Question

Low spin complex of $d^{6}$-cation in an octahedral field will have the following energy
($\Delta _{0} =$ crystal field splitting energy in an octahedral field, $P =$ Electron pairing energy)

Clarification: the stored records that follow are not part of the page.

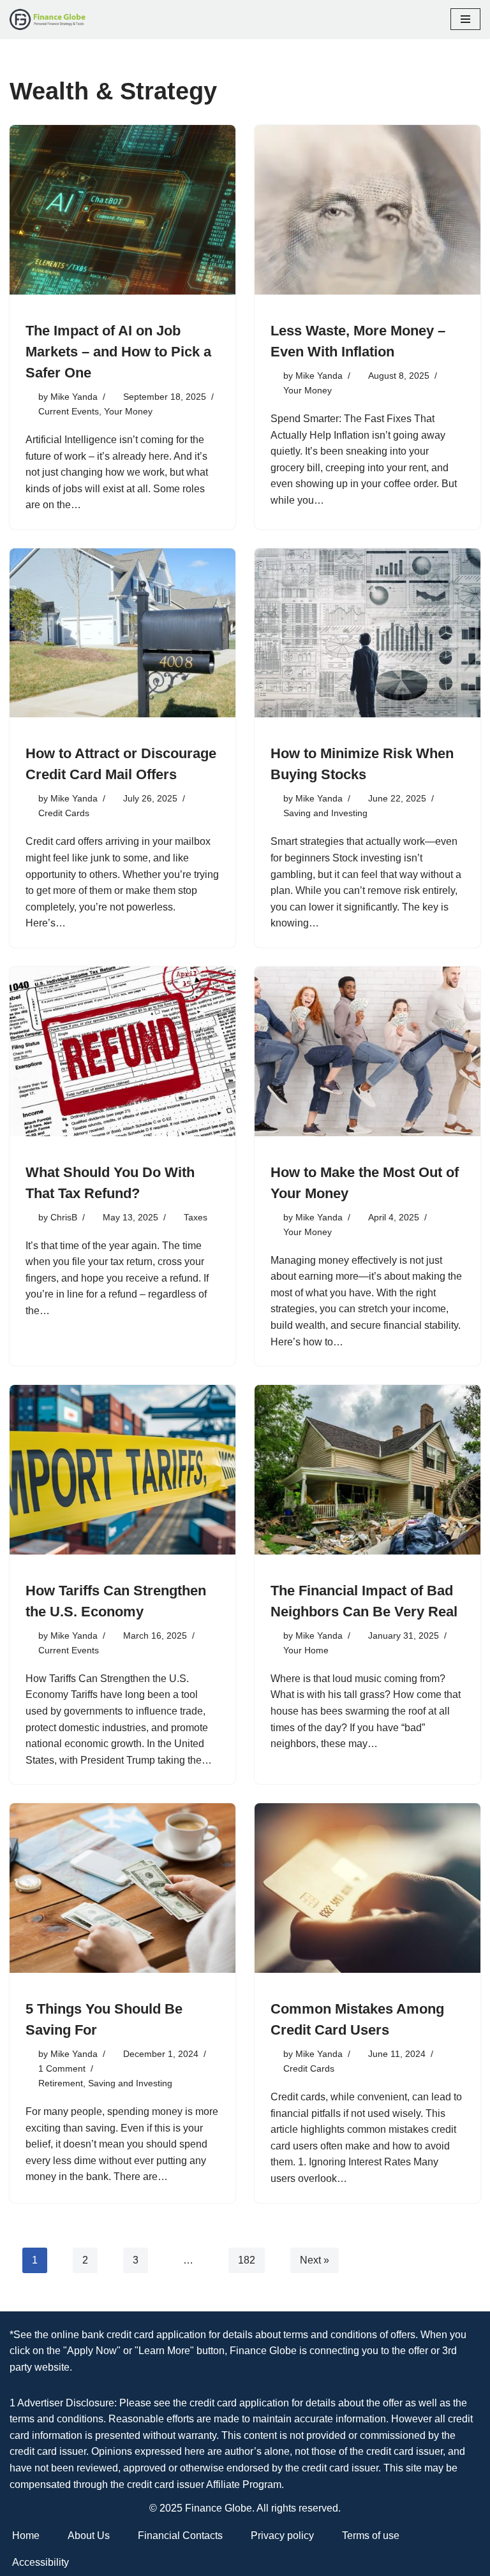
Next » (314, 2260)
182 (246, 2260)
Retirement (60, 2083)
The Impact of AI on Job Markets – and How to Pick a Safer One (118, 352)
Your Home (306, 1650)
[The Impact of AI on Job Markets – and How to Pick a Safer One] (122, 210)
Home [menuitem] (26, 2535)
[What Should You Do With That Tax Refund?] (122, 1051)
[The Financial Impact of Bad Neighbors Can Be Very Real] (367, 1470)
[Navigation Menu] (465, 19)
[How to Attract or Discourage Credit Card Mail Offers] (122, 633)
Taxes (195, 1217)
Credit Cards (63, 813)
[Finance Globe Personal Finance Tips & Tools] (48, 19)
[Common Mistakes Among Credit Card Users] (367, 1888)
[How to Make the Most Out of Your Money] (367, 1051)
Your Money (128, 411)
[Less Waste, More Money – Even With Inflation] (367, 210)
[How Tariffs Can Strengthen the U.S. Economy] (122, 1470)
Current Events (68, 411)
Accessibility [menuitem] (40, 2562)
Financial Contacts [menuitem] (180, 2535)
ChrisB (63, 1217)
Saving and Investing (325, 813)
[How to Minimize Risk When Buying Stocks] (367, 633)
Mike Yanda (74, 397)
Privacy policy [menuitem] (282, 2535)
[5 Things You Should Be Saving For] (122, 1888)
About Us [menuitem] (89, 2535)
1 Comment (61, 2068)
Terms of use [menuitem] (370, 2535)
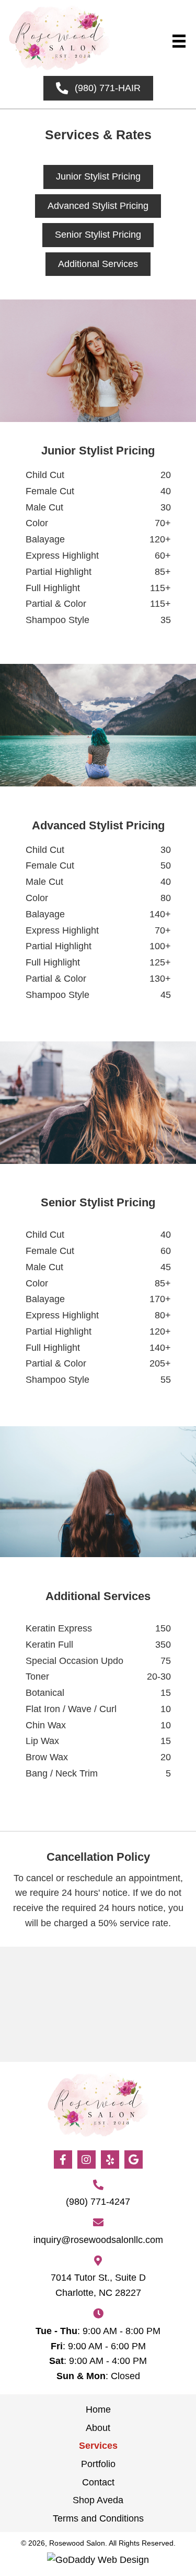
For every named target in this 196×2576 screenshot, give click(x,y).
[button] (63, 2159)
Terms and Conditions (98, 2518)
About (98, 2428)
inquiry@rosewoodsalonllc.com (98, 2240)
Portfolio (98, 2464)
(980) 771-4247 (98, 2201)
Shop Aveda (98, 2500)
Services (98, 2445)
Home (98, 2409)
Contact (98, 2482)
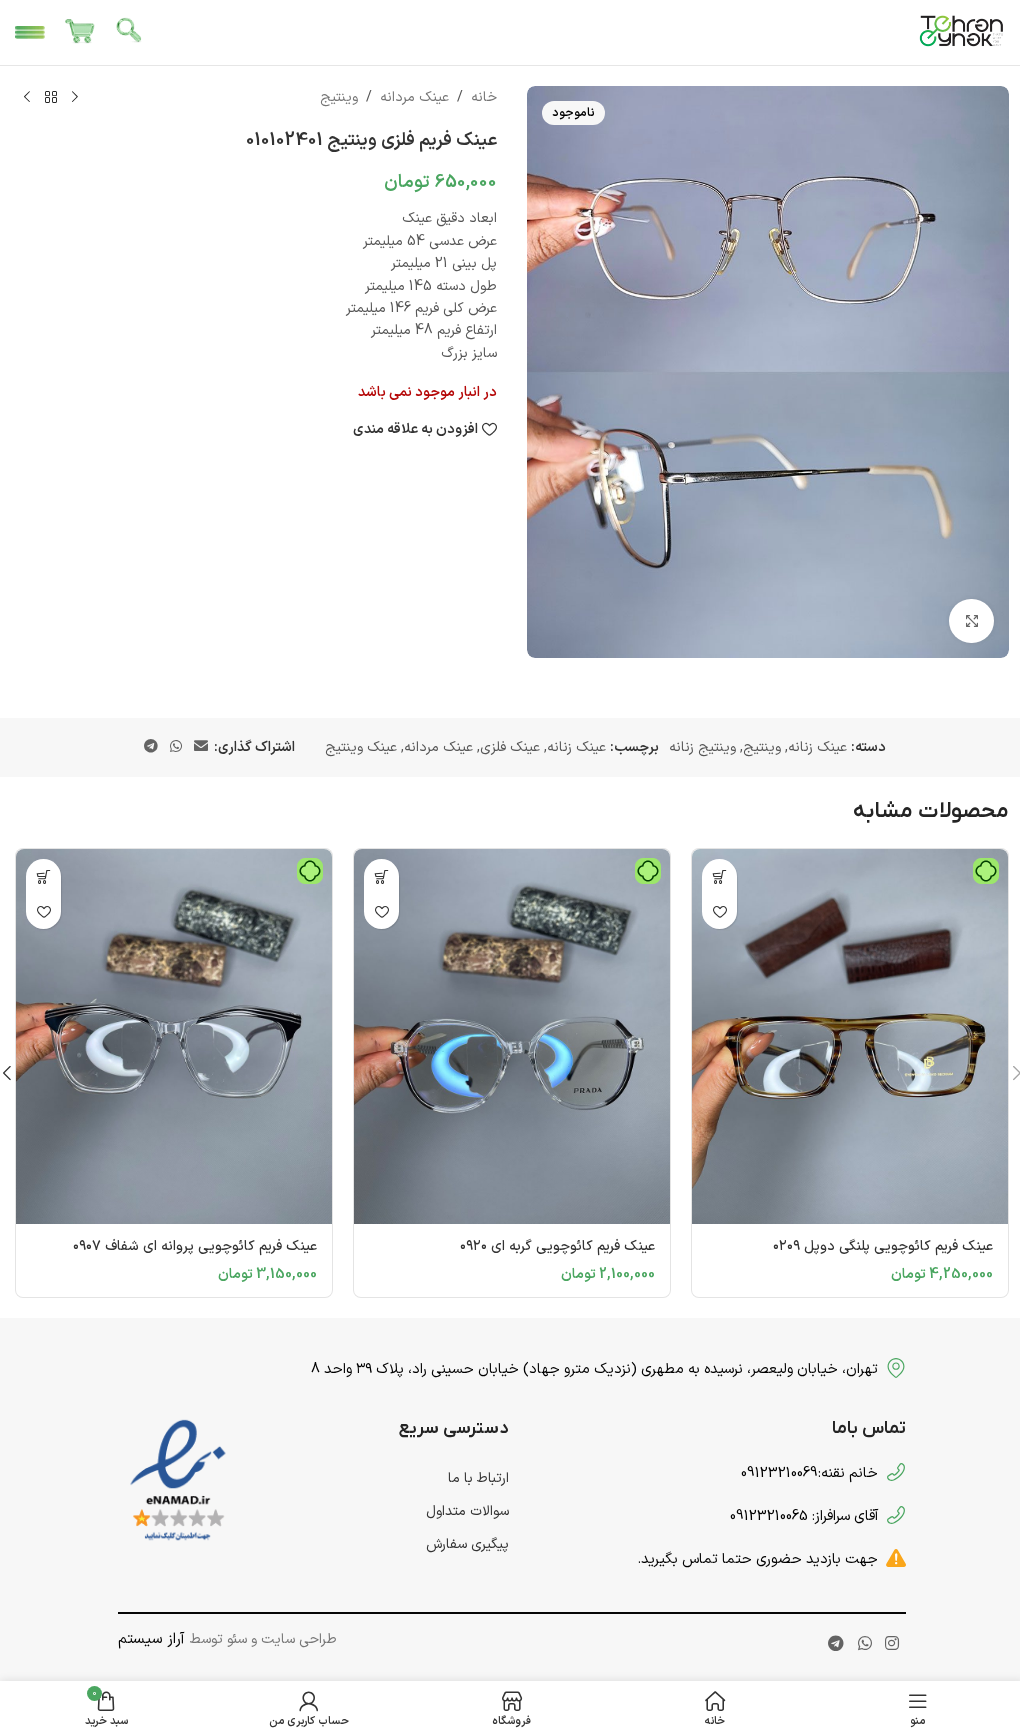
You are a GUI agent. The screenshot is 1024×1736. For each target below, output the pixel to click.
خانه (484, 97)
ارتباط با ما (478, 1478)
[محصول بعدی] (27, 98)
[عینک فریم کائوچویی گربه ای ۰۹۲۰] (512, 1036)
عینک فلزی (510, 747)
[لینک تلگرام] (151, 747)
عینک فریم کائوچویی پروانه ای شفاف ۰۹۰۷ (195, 1246)
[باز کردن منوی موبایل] (30, 33)
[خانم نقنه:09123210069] (896, 1472)
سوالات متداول (467, 1511)
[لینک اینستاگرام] (891, 1645)
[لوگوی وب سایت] (962, 31)
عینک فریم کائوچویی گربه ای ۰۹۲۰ (557, 1246)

• A. $\frac{-12}{5} \Delta_{0} + P$
• B. $\frac{-12}{5} \Delta_{0} + 3P$
• C. $\frac{-2}{5} \Delta_{0} + 2P$
• D. $\frac{-2}{5} \Delta_{0} + P$

Answer 1

Answer: (B)

$C.F.S.E. = \left(- 0.4x + 0.6y\right) \Delta _{0} + zP$
where, $x =$ number of electrons occupying $t_{2g}$ orbital
$y =$ number of electrons occupying $e_{g}$ orbital
$z =$ number of pairs of electrons For low spin, $d^{6}$ complex electronic configuration
$= t^{6}_{2g} e^{0}_{g}$ or $t^{2,2,2}_{2g} e^{0}_{g}$
$\therefore x =6, y =0, z =3$
$C.F.S.E =\left(-0.4 \times 6 +0 \times0.6\right)\Delta_{0} +3P$
$ = \frac{-12}{5} \Delta_{0} +3P$